Na exposição de motivos do projecto de decreto-lei, é precisamente acerca da necessidade de facilitar as férias dos advogados que se refere o Governo. "Alguns dos mais importantes actos profissionais da advocacia são actos judiciais cuja marcação não depende dos próprios e a que não podem faltar", fundamenta, considerando que foram estes profissionais que ficaram mais condicionados pela redução das férias judiciais a um mês.

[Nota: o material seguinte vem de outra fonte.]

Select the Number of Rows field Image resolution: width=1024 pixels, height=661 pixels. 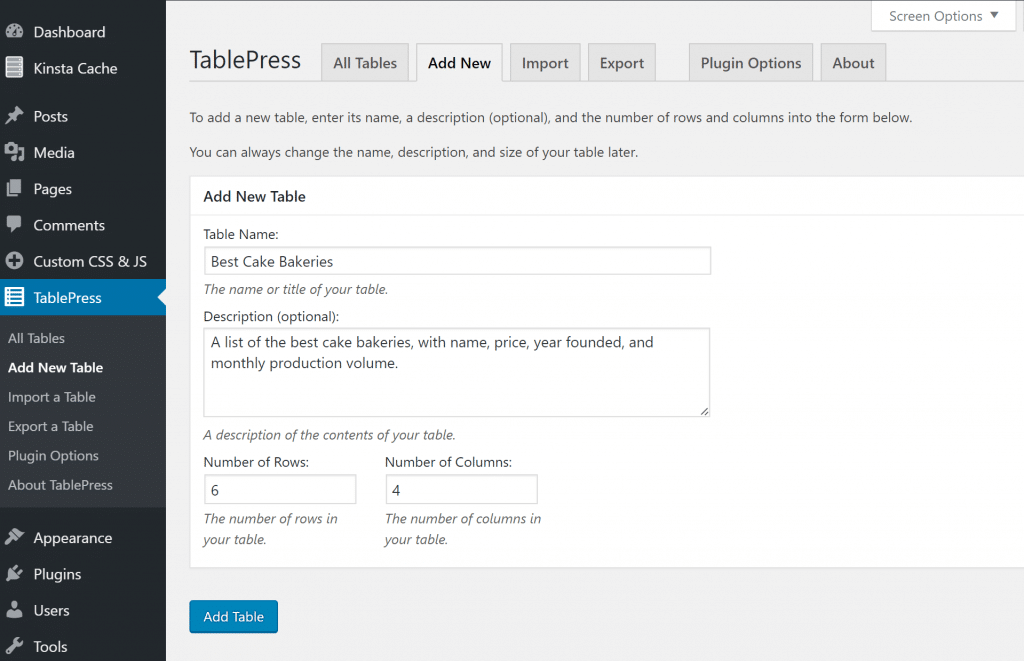coord(280,489)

Por seu lado, o bastonário diz que "os magistrados, sobretudos os juizes, sabotaram" a redução das férias judiciais, ao conseguirem ficar de turno "no início ou no fim das suas férias". "De facto", os processos não andavam, entre 15 de Julho e 15 de Setembro, pelo que "não fazia sentido que os advogados tivessem de trabalhar em processos que, na prática, estavam parados", conclui.
Quatro entidades ouvidas
Em finais de Novembro, o Ministério da Justiça pediu pareceres, sobre o seu projecto de decreto-lei, ao Conselho Superior da Magistratura, ao Conselho Superior do Ministério Público, à Ordem dos Advogados e ao Conselho dos Oficiais de Justiça. O processo ainda não está concluído.
Margem do Parlamento
Uma das vantagens da opção legislativa do Governo de aumentar o período de "férias" dos processos através de decreto-lei é que este será aprovado no recato do Conselho de Ministros. Se optasse por aumentar as férias judiciais por via da alteração da Lei de Organização dos Tribunais, teria de fazê-lo na Assembleia da República...
Produtividade judicial
O Governo anterior chegou a defender que a redução das férias aumentava a produtividade. O líder da Associação Sindical dos Juízes, António Martins, respondeu que havia mais diligências marcadas, mas só para respeitar prazos, pois "a grande maioria" acabava desmarcada, por falta de meios humanos para cumpri-los.